Don't Run Into Trouble

The right shoes and a slow start are key to an injury-free running regimen

SUNDAY, Oct. 21, 2001 (HealthDayNews) -- Running regularly for exercise and to relieve stress is a great workout. But like any physical activity, it requires the right equipment and the right preparation to get the maximum benefit and to avoid injuries.

The American Academy of Orthopaedic Surgeons reports that almost 175,000 running-related injuries are treated every year in doctors' offices and emergency rooms. Of those, says Dr. Letha Griffin, the athletic team physician at Georgia State University, the most common involve overuse injuries, which can cause shin splints, heel spurs and plantar fasciitis.

Plantar what?

The plantar fascia is a thick, fibrous ligament that runs from the heel to the base of the toes. When you walk, the ligament pulls on the heel bone, raising the arch of your foot as it pushes off the ground. If your foot moves incorrectly, it can become strained, swell and begin to fray the fibers of the ligament where it attaches to the heel. The characteristic symptom of plantar fasciitis is getting up in the morning and hardly being able to walk.

"Sometimes people did too much too fast instead of going slowly," Griffin says. "They try to join in too quickly. The injuries can linger for quite awhile and are difficult to resolve."
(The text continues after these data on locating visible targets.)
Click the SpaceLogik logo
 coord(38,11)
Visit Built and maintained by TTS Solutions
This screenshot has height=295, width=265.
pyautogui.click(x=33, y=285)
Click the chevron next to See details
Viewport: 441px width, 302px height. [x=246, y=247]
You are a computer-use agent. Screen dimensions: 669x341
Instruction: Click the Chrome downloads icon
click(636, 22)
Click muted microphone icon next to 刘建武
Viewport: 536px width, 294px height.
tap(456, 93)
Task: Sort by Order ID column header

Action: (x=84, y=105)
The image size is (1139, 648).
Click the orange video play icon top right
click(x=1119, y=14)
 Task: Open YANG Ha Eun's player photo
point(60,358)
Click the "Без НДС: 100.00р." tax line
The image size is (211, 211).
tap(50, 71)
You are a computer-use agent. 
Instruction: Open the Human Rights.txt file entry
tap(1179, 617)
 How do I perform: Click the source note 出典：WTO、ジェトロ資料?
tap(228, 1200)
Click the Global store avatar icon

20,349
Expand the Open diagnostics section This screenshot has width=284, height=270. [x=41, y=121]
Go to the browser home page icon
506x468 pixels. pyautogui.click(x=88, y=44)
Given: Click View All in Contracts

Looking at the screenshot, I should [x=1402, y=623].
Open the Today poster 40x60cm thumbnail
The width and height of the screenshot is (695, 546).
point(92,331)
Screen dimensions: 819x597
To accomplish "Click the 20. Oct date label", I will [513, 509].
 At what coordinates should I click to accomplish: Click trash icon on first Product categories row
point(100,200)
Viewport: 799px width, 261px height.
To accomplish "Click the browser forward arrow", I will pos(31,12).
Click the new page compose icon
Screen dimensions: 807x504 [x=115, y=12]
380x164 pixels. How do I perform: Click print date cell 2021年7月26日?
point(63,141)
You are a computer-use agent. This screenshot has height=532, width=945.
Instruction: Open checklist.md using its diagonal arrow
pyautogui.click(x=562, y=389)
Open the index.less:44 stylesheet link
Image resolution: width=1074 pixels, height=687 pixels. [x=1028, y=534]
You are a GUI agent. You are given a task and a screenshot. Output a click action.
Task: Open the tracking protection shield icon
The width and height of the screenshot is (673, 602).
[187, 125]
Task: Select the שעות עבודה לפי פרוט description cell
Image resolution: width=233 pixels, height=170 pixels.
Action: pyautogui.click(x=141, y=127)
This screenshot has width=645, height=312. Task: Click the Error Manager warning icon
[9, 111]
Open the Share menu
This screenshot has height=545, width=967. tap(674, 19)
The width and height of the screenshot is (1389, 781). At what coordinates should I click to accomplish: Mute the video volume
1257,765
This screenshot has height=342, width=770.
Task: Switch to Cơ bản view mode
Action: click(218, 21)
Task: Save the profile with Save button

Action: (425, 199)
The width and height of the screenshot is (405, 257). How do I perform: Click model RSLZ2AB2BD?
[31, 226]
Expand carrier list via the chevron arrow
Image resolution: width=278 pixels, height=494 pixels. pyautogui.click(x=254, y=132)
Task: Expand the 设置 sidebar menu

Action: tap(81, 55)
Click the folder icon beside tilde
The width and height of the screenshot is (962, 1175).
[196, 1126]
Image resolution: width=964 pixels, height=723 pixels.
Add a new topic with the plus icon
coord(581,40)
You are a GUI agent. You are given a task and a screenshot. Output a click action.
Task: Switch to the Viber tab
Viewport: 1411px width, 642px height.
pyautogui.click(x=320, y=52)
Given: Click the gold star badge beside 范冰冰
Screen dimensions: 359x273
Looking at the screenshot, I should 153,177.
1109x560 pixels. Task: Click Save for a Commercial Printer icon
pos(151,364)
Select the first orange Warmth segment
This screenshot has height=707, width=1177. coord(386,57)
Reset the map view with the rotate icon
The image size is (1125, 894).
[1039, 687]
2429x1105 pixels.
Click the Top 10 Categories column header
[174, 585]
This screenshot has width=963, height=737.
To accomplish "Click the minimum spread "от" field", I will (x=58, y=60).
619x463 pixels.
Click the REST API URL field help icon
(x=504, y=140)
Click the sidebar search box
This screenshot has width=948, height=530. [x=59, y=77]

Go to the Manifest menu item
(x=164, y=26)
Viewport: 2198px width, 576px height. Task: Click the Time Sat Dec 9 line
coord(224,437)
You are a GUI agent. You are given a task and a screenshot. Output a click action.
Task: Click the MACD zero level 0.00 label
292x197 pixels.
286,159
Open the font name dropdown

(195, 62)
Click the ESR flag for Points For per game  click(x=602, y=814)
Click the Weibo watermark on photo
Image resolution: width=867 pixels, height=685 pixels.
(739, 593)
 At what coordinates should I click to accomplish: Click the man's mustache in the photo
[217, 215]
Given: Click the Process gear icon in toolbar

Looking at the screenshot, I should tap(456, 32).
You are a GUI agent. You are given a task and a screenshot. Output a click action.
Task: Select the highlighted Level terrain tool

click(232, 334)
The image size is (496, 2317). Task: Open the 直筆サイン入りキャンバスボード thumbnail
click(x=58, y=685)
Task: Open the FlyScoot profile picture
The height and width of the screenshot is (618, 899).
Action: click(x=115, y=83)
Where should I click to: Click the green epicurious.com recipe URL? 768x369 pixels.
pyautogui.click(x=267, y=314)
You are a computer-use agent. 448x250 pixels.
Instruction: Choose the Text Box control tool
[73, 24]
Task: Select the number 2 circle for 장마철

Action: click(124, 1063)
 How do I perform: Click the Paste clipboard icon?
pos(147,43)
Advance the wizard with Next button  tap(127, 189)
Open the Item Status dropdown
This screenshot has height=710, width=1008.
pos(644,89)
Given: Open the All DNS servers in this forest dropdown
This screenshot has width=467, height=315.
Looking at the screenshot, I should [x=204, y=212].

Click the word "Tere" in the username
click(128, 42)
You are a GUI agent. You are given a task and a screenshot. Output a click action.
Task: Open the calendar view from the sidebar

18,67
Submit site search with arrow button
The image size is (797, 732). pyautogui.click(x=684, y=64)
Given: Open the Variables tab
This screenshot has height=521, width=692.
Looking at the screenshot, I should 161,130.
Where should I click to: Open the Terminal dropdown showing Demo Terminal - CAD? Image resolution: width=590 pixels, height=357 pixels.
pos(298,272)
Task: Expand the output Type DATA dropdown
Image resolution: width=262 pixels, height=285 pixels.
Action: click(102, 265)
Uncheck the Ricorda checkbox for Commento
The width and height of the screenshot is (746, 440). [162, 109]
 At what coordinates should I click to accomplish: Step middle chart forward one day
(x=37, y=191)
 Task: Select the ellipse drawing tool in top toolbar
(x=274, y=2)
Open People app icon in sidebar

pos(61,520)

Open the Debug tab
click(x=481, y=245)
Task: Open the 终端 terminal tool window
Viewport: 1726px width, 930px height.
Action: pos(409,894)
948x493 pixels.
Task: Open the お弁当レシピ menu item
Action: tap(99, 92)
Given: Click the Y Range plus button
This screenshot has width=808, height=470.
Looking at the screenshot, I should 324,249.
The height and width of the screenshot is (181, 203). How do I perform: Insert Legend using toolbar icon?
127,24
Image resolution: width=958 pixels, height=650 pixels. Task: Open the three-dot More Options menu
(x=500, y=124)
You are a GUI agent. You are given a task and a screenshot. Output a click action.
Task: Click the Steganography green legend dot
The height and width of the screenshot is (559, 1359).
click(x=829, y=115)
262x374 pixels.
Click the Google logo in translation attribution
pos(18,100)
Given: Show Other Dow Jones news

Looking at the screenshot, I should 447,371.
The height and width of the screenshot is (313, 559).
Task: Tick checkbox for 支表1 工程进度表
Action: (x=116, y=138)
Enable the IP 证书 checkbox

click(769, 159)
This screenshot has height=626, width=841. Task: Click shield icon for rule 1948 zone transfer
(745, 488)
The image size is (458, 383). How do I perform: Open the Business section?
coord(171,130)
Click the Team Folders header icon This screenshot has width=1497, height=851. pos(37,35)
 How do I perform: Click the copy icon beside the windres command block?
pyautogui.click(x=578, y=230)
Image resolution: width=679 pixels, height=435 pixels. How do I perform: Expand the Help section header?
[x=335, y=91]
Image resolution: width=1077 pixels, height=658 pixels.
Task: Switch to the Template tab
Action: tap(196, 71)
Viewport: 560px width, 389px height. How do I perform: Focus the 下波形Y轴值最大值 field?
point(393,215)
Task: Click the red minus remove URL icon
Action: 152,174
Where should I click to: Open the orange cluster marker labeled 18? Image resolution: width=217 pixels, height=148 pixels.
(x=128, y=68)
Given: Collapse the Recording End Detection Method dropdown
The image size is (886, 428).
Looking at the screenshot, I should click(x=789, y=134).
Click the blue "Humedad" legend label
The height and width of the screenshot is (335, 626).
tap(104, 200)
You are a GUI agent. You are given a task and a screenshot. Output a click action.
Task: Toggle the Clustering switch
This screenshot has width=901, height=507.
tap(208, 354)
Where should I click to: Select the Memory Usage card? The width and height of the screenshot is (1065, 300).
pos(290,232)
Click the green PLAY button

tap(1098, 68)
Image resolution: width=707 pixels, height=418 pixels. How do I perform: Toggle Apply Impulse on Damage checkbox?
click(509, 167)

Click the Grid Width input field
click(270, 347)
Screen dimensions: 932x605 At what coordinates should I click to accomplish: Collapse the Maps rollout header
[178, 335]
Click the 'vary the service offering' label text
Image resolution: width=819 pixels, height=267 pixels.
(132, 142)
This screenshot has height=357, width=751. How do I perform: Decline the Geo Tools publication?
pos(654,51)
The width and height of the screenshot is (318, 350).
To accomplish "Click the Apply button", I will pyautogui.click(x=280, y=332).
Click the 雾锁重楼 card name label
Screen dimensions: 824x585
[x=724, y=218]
The tell-tale symptoms of an injury are pain and swelling. If it doesn't go away on its own after some ice, over-the-counter pain relievers and a few days of rest, or if it's getting worse instead of better, go see the doctor.

"You could have a stress fracture, which are micro-cracks," Griffin says. "That could lead to a true fracture."

The best way to avoid injuries, Griffin says, is to always stretch out, warm up and cool down. Also, take it easy at first.

"Start slow," she says. "Go from walking to running."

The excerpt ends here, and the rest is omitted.